Classy Film: Quai d’Orsay (The French Minister)
Some childhood dreams are hard to let go. For me, it’s the determination I had, aged 12 to 18, to do my higher education at Sciences Po Paris, then the ENA, followed by an obviously brilliant career as a diplomat for the Quai d’Orsay, home to the French ministry of Foreign Affairs. Neither four years at the LSE or four years of project management for a luxury British brand have deleted it.
Having followed a different path, I satisfy the child in me by watching and reading endless material on these three French institutions. Quai d’Orsay, a comic book turned feature film about an ENA-graduate working as the Foreign Affairs minister’s speechwriter, ticks all my boxes. Add to that a healthy dose of humorous criticism of the French administration, first class acting and directing, and you get a film I just couldn’t not like.

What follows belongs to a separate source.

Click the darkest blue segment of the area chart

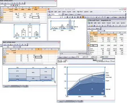point(85,90)
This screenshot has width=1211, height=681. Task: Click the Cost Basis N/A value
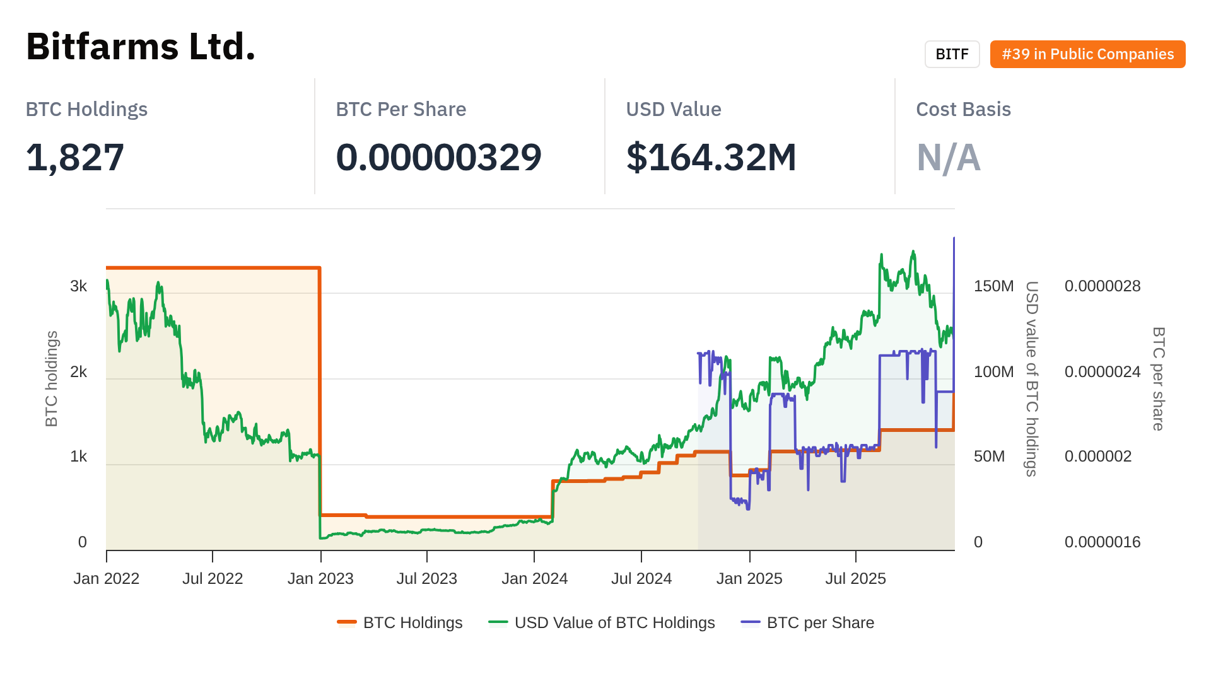[x=948, y=158]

The original comic book is based on former Foreign Affairs minister and Prime Minister Dominique de Villepin’s time at the Quai d’Orsay and builds up to his Security Council speech against US intervention in Iraq. It is inspired by co-writer Abel Lanzac’s (real name Antonin Baudry) time as cultural and economic advisor to Villepin. Written by the comic book authors Christophe Blain and Lanzac, the movie closely followed this scenario.
Quai d’Orsay opens with Arthur Vlaminck (Raphaël Personnaz) trying to work out what to wear to his interview with Foreign Affairs minister Alexandre Taillard de Worms (Thierry Lhermitte). He settles on a pair of white chinos and some square, dirty shoes, a choice that has the civil servants he bumps into laughing and makes him feel out of place. Although very much an administration insider through his ENA training alone, Vlaminck is an outsider and the viewer’s eyes through much of the movie because of his novelty to the ministry, a status exemplified by his wardrobe faux pas.
Lesson learnt, on his first day, Vlaminck switches to a dark suit, though not a matching one. It earns him some advice from one of his more careered colleagues: try wearing a matching suit but avoid black, especially with a black tie and square shoes or risk looking like a bodyguard.
Vlaminck’s dress sense is a recurrent theme of the first half of Quai d’Orsay, as he tries to find his footing as a speechwriter, to figure out what Taillard de Worms expects and learn to navigate the system. He gets a schooling in office politics when Valérie Dumontheil (Julie Gayet, who, when the film was released, was known for her acting work, rather than as François Hollande’s mistress), the Quai’s Africa specialist, compliments him on his first speech, hits on him and makes fun of his poorly-ironed collar and his polished shoes, only to backstab him in a team meeting ran by the real Quai boss, Claude Maupas (Niels Arestrup, awarded a César for this role).
Dumontheil’s character is in itself a criticism of the administration. She is the only high-level woman in the team. All the other women featured are secretaries, or Vlaminck’s girlfriend. The Quai is a testosterone-charged universe, with the expected ribaldry. After Dumontheil publicly destroys Vlaminck’s speech with her criticism, one of their colleagues explains him that this is the Quai’s way of fucking, before illustrating it with a saucy song. Considering there is a gratuitous shot of Dumontheil in her underwear half-way through the movie, director Bertrand Tavernier might have missed the sexist angle of his story.
Criticism of the administration, for instance how the Quai d’Orsay doesn’t have Internet access (I’m not sure if this is still true), is only a small part of the scenario. At the heart of the parody is the minister, rather than his civil servants. Taillard de Worms’ personality oscillates between the ridicule of a five minute speech on the importance of getting the right yellow highlighter - because he needs to highlight the best sentences in everything he reads, especially Heraclitus’ Fragments, his trusted-to-the-point-of-absurdity text - and the eventual greatness of his UN Security Council speech.
Heraclitus and the highlighter obsession are not the only two jokes from the original comic book that Tavernier translated well on screen. Another of his coups is Taillard de Worms’ way of walking into rooms: he sends all loose sheets flying and the secretaries sitting on piles of paper to prevent disaster the second they hear him coming.
Between these funny moments and the insider look I crave to the Quai d’Orsay, this was never the film which was going to quash my childhood aspirations. Instead, it got me googling madly for documentaries on l’ENA.
Quai d’Orsay will show at the Ciné Lumière, followed by a Q&A with Raphaël Personnaz, as part of the Rendez-Vous with French Cinéma festival on 28 April 2014.